Canadian drilling pace slows

Oct. 22, 2007
Fewer wells are being drilled in Canada this year, equivalent to activity 5-6 years ago.

Fewer wells are being drilled in Canada this year, equivalent to activity 5-6 years ago. Canadian operators face escalating field costs, softening natural gas prices, gas transportation cost differentials to the US, and weakening of the US dollar.

The Canadian drilling industry suffered from a protracted spring breakup, exacerbated by newly built rigs swelling the available drilling fleet. This led to lower rig fleet utilization and movement of some rigs across the border to drill in the US Rocky Mountains. Frac equipment spreads were even relocated as far as Arkansas (OGJ, Sept. 17, 2007, p. 59).

Forecasts

On July 26, the Petroleum Services Association of Canada in an updated Canadian drilling forecast predicted a continued slowdown of drilling activity. PSAC expects 17,650 wells to be drilling across Canada in 2007, down 24% from the 23,306 wells drilled in 2006.

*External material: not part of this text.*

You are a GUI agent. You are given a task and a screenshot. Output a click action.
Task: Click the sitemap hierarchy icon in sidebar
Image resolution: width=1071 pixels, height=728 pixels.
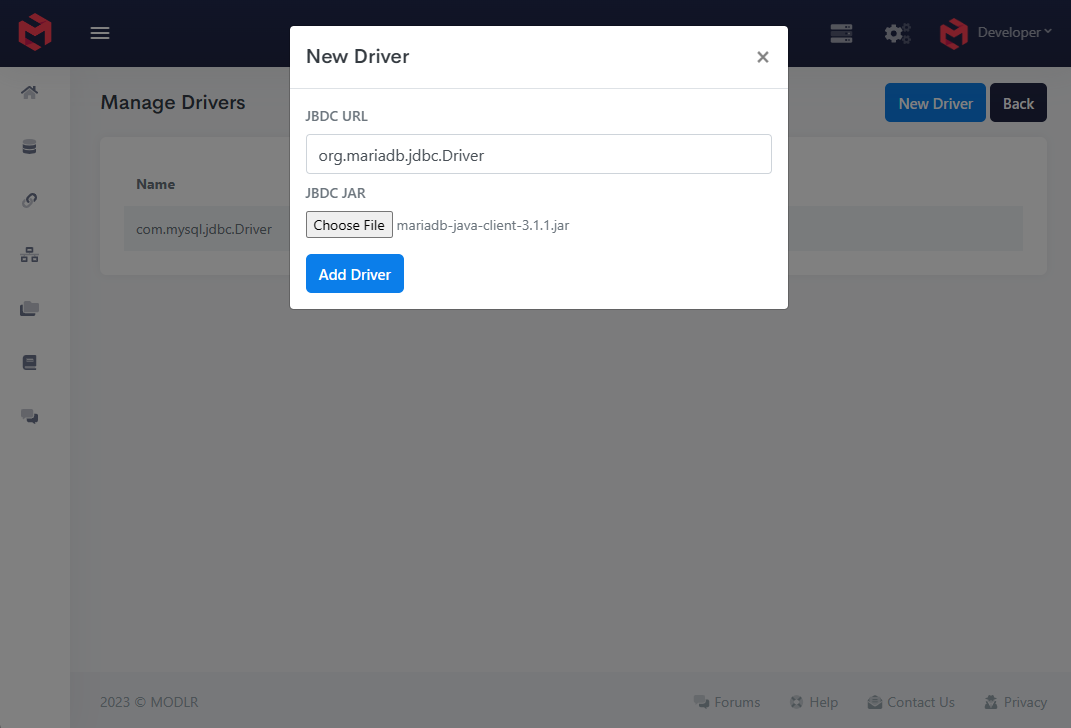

Among the provinces, PSAC forecasts:

  • 12,815 wells in Alberta, down 27% from 2006.
  • 795 wells in British Columbia, down 42% from 2006.
  • 3,520 wells in Saskatchewan, down 7% from 2006.
  • 440 wells in Manitoba, down 17% from 2006.
  • 55 wells in Ontario, down 39% from 2006.
  • 15 wells in eastern Canada (Quebec, New Brunswick, Nova Scotia, Prince Edward Island, and Newfoundland-Labrador), down 46% from 2006.

Another 10 wells will be drilled in northern Canada this year (Yukon, Northwest Territories, Nunavut), down 30% from 2006.

PSAC based its July forecast on crude oil at $65/bbl (WTI) and natural gas at $7.75 (Can.)/Mcf (AECO).

Drilling contractors

According to Precision Drilling Trust’s second-quarter report, the company “experienced some of its lowest activity and equipment utilization levels in a decade.” In addition to being seasonally soft, record rainfall and low gas prices in the second quarter led to a downturn in drilling activity after spring breakup. Precision’s contract drilling in the Western Canada Sedimentary basin was 54% lower than during second-quarter 2006.

Coinciding with a record level of drilling rig capacity (too many newbuilds?), Precision said this led to “competitive spot market pricing.” The company had 13 rigs under construction at the end of the second quarter, 7 destined for Canada and 6 for the US (all supersingles). The company’s North American fleet will reach 259 drilling rigs by second-quarter 2008.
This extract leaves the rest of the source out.